EM: So the poem could accommodate a pizza or trash, yes! I was at the Northwest Book Fair with the poet Tony Hoagland. It was a weird situation because there were all these readings going on at the same time, and in between each reading there was a big curtain, like a sound stage with something on the other side. Tony got up to read and people on the other side were going crazy and laughing uproariously, and you could distantly hear some other man's voice—turns out it was Dan Savage. But Tony Hoagland is reading these poems that were intimate, touching, felt poems. He was really being disrupted. You could see he was tortured because he would read a sad poem and then laughter; it was hell, hell. And of course I was the lucky one since I went second. It was so fun to get up knowing exactly what was going to happen and reading into it. Also I guess the message was: never be that intimate!

TD: How do you read into it? Acknowledge what's going on?

EM: In a way, yes, you can hear the laughter and not let it stop the poem. If you allow the laughter--whenever it happens—you can weirdly join it. Once you know a crashing sound is coming from upstairs and you're reading downstairs, you can deal with it. It's what's standup comedians know. You can join it so every one hears it together and then you all stop hearing together. You have to create the sheen.

TD: "The working class speech is so embedded in the sound structure of language." Tonight when you were reading I heard your Boston accent so distinctively, and you said it is important for you to say certain words. It has something to do with writing poetry in your own language no matter what that language is. Whether the content of the poetry is personal or not, there is something supremely idiomatic about your work.

EM: I think everyone is writing in their own class. I think a lot of the pleasure we've been talking about in many ways the poetry world discourages; I know if someone called me a performance poet I would just roll my eyes because they are stripping something away by that description. It implies the poem is less. But the poems are good. I am not being a clown to get over some basic weakness in my work. The physical aspect of the poem, i.e., the voice reading, is as important to me as the printed aspect. The poetry world is a middle-class world; there's an almost non-regional, non-visceral language that we're implicitly encouraged to read and write in. It's like we're a bunch of bourgeoisie newscasters. Same with dips in scale. If it's funny, it should stay funny. If you are speaking as a member of this caste, you should stay in this caste. Otherwise it's not exactly a poem, which for all our protestations is still a kind of commodity, a calling card, at least. Here, reach me here in the Language school, the New York school, the gay school, the Iowa school. Most of us are mixed class-wise. I've always contended that George Bush is probably the only guy in America who is always at home. Most of us have to do something, accommodate somehow to be heard. Take a step. He's so at home, he gets down-home to get across, and folks say "he's people." I don't know if he's stupider than his father, or prouder of his stupidity, which explains his great success. And his great success is minor. He's just on top.

TD: You seem to have found a way to be comfortable with yourself and in your work. It's curious to think how many experiences one has to have to be able to speak in a way, or in a voice (if that's what you're after) that is your own—the rigor of comfort.

◇ ◇ ◇ ◇

-- EXERCISE OBJECTIVE --
Copy word for word the part of the poetry interview starting at "EM: In a way, yes, you" and ending at "create the sheen.".

-- GIVEN MATERIAL --

◇ ◇ ◇ ◇

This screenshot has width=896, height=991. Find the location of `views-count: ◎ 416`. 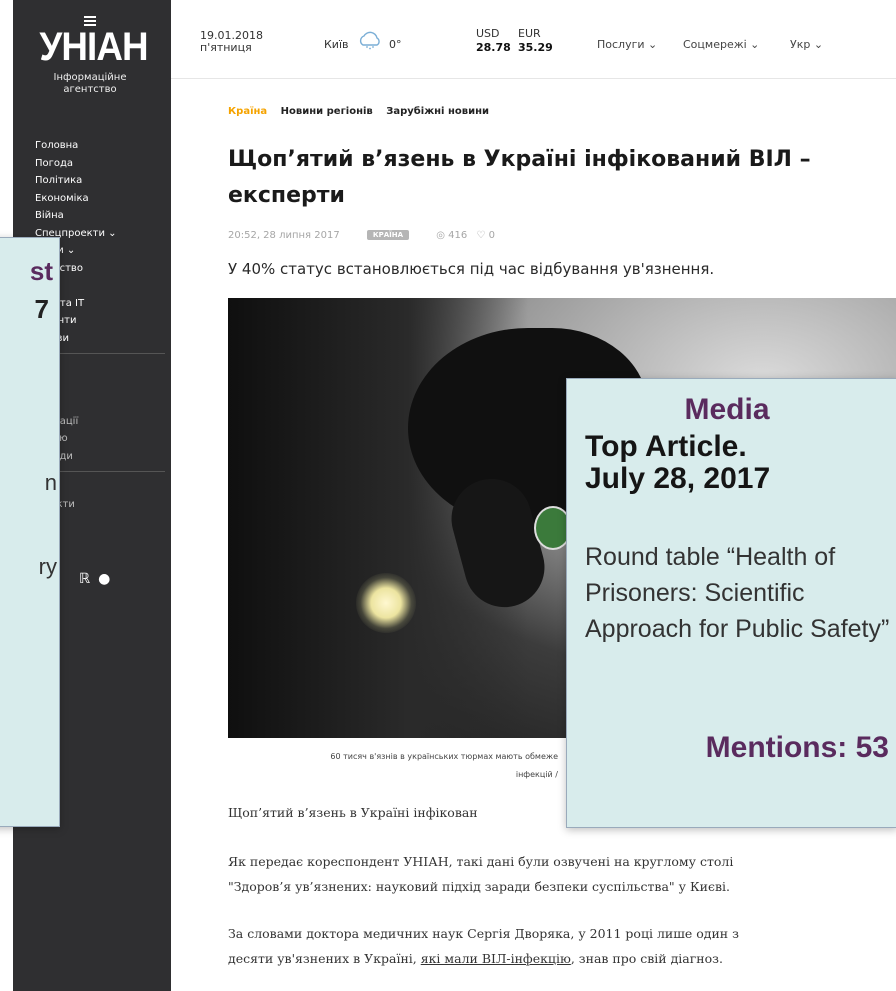

views-count: ◎ 416 is located at coordinates (452, 236).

◇ ◇ ◇ ◇

-- TASK ANSWER --
EM: In a way, yes, you can hear the laughter and not let it stop the poem. If you allow the laughter--whenever it happens—you can weirdly join it. Once you know a crashing sound is coming from upstairs and you're reading downstairs, you can deal with it. It's what's standup comedians know. You can join it so every one hears it together and then you all stop hearing together. You have to create the sheen.